Since I started on this journey nearly two years ago, the concept of having no expectations or letting go of expectations has always confounded me. How can you have relationships with other people and not have expectations? The way I came to grips with the concept was to decide that my expectations were my responsibility. I had to own them, and if they were not met, it was not someone else’s fault. It was on me for having expectations in the first place.

Dealing with expectations in that way sufficed for a time, but now I find myself revisiting the idea in my mind and decided it might help to type something about new ways I find myself thinking about this subject.

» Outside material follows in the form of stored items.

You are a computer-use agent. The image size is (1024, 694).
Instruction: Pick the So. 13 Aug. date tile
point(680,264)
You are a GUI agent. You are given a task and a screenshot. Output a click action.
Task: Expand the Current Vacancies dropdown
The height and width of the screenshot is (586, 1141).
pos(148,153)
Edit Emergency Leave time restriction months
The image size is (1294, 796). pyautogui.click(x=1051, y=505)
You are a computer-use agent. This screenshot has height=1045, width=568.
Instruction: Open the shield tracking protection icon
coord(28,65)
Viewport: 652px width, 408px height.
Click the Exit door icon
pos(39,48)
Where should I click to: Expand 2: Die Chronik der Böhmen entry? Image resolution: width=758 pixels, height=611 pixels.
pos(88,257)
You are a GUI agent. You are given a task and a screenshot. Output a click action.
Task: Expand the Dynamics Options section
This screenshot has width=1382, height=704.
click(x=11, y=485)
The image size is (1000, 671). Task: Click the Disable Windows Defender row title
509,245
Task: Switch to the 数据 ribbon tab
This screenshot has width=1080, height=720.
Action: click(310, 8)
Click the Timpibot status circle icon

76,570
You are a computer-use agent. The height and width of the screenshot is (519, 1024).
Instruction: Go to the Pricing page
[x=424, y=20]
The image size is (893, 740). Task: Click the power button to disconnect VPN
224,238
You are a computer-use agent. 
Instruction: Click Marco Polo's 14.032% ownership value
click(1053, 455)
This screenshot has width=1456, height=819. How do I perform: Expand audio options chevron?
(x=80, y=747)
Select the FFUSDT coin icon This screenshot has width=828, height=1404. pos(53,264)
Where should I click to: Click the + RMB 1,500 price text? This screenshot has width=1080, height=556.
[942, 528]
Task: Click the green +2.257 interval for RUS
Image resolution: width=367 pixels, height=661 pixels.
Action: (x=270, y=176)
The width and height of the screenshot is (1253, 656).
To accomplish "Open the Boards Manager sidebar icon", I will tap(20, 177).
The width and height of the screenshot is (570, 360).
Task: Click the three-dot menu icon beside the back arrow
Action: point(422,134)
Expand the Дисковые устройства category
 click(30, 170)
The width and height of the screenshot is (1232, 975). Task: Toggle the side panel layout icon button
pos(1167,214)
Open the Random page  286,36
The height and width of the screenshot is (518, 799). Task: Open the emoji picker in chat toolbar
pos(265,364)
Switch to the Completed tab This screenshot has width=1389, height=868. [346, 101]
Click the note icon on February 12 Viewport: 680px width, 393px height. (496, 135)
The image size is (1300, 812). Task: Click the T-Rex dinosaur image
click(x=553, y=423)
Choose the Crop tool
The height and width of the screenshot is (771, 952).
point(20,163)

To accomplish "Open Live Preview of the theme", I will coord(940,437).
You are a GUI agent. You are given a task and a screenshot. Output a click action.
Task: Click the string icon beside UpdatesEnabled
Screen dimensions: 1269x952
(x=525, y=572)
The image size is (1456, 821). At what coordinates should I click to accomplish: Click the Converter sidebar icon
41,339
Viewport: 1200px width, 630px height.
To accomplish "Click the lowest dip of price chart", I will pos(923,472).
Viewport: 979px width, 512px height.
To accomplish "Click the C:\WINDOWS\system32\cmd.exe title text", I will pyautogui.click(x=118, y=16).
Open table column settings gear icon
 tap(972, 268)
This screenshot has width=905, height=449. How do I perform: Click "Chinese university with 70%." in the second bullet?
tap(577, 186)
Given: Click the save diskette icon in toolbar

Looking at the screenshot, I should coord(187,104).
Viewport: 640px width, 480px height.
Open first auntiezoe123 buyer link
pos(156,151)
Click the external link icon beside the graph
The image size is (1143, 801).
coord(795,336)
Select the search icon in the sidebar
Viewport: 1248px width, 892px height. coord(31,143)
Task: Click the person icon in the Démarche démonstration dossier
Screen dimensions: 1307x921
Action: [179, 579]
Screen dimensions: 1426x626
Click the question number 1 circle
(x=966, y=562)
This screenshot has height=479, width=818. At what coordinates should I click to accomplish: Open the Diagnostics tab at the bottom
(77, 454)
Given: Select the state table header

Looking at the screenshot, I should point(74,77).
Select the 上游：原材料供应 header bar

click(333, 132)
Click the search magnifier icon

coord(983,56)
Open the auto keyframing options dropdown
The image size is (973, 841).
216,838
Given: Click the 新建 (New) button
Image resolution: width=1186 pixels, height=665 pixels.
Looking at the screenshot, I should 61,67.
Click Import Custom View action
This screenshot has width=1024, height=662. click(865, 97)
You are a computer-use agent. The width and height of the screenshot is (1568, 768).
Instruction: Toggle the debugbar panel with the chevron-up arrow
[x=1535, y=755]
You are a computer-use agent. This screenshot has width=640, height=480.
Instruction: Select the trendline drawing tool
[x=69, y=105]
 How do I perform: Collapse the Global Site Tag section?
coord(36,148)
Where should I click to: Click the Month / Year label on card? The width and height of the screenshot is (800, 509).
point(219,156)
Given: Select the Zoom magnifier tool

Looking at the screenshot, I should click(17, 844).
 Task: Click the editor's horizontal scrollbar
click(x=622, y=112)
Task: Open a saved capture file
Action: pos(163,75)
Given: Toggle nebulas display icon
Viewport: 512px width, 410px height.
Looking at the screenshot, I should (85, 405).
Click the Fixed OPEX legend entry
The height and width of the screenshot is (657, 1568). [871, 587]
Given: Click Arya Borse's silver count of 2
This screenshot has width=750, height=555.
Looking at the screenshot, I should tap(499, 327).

I am starting to think it has more to do with “living in today.” That having expectations for the present is okay, as long as I own them, but projecting them into the future is what causes problems. Example: I am currently dating someone and we have a wonderful time together and seem to communicate very well. If I continue to enjoy his company, here and now, and don’t get all caught up in what may happen in the future, the future will take care of itself, right? Whether it turns into a long term relationship or not is something I really have no control over, and letting those thoughts into my head would only distract from the joy and pleasure of today. And, no matter what happens, or doesn’t happen, this is a good experience. Nothing can change that, unless I let it. I also find applying the CBT concept of changing “demands” into “preferences” dovetails nicely with this new thought process.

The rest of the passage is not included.